▶ **Exercise instructions**: What you return should match the data exactly, from the first line to the last.

**** Data to use ****

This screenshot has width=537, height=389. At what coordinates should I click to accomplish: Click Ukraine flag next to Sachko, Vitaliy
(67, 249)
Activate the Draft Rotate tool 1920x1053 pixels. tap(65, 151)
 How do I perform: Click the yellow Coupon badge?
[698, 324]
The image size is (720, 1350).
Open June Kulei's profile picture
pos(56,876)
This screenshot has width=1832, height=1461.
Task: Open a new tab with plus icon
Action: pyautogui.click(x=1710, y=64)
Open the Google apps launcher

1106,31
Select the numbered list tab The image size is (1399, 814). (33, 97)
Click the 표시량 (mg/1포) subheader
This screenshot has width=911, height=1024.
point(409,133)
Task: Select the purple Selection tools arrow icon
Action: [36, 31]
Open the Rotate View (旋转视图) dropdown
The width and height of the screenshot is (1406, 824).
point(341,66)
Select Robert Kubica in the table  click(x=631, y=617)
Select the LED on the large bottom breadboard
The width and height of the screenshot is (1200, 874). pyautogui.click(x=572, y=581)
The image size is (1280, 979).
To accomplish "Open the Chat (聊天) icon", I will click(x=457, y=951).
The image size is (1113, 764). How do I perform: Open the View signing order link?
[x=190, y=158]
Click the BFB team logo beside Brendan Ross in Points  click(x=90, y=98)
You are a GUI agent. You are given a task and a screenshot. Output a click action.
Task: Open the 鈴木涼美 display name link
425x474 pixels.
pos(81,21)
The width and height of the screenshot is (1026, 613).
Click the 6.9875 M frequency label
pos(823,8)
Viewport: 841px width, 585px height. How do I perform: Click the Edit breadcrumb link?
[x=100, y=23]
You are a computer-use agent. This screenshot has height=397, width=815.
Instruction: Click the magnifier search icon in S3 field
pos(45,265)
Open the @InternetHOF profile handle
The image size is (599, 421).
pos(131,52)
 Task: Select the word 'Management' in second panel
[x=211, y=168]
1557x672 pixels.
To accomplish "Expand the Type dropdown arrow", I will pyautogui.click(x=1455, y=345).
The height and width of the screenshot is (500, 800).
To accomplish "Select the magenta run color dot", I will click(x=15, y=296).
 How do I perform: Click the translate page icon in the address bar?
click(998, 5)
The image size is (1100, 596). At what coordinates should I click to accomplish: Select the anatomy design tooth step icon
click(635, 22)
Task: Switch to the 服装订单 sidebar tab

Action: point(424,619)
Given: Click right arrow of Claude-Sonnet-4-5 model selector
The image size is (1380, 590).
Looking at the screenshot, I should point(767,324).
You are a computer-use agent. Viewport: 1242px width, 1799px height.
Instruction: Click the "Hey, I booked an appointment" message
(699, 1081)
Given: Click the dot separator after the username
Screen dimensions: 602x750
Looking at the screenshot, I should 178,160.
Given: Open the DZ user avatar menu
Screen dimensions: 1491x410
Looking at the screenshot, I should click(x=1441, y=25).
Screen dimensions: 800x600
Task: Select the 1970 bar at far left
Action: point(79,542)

****

▶ **Response below**:
This screenshot has width=537, height=389. At what coordinates should I click to accomplish: Click Ukraine flag next to Sachko, Vitaliy
(67, 249)
Activate the Draft Rotate tool 1920x1053 pixels. tap(65, 151)
 How do I perform: Click the yellow Coupon badge?
[698, 324]
The image size is (720, 1350).
Open June Kulei's profile picture
pos(56,876)
This screenshot has width=1832, height=1461.
Task: Open a new tab with plus icon
Action: pyautogui.click(x=1710, y=64)
Open the Google apps launcher

1106,31
Select the numbered list tab The image size is (1399, 814). (33, 97)
Click the 표시량 (mg/1포) subheader
This screenshot has width=911, height=1024.
point(409,133)
Task: Select the purple Selection tools arrow icon
Action: [36, 31]
Open the Rotate View (旋转视图) dropdown
The width and height of the screenshot is (1406, 824).
point(341,66)
Select Robert Kubica in the table  click(x=631, y=617)
Select the LED on the large bottom breadboard
The width and height of the screenshot is (1200, 874). pyautogui.click(x=572, y=581)
The image size is (1280, 979).
To accomplish "Open the Chat (聊天) icon", I will click(x=457, y=951).
The image size is (1113, 764). How do I perform: Open the View signing order link?
[x=190, y=158]
Click the BFB team logo beside Brendan Ross in Points  click(x=90, y=98)
You are a GUI agent. You are given a task and a screenshot. Output a click action.
Task: Open the 鈴木涼美 display name link
425x474 pixels.
pos(81,21)
The width and height of the screenshot is (1026, 613).
Click the 6.9875 M frequency label
pos(823,8)
Viewport: 841px width, 585px height. How do I perform: Click the Edit breadcrumb link?
[x=100, y=23]
You are a computer-use agent. This screenshot has height=397, width=815.
Instruction: Click the magnifier search icon in S3 field
pos(45,265)
Open the @InternetHOF profile handle
The image size is (599, 421).
pos(131,52)
 Task: Select the word 'Management' in second panel
[x=211, y=168]
1557x672 pixels.
To accomplish "Expand the Type dropdown arrow", I will pyautogui.click(x=1455, y=345).
The height and width of the screenshot is (500, 800).
To accomplish "Select the magenta run color dot", I will click(x=15, y=296).
 How do I perform: Click the translate page icon in the address bar?
click(998, 5)
The image size is (1100, 596). At what coordinates should I click to accomplish: Select the anatomy design tooth step icon
click(635, 22)
Task: Switch to the 服装订单 sidebar tab

Action: point(424,619)
Given: Click right arrow of Claude-Sonnet-4-5 model selector
The image size is (1380, 590).
Looking at the screenshot, I should point(767,324).
You are a computer-use agent. Viewport: 1242px width, 1799px height.
Instruction: Click the "Hey, I booked an appointment" message
(699, 1081)
Given: Click the dot separator after the username
Screen dimensions: 602x750
Looking at the screenshot, I should 178,160.
Given: Open the DZ user avatar menu
Screen dimensions: 1491x410
Looking at the screenshot, I should click(x=1441, y=25).
Screen dimensions: 800x600
Task: Select the 1970 bar at far left
Action: point(79,542)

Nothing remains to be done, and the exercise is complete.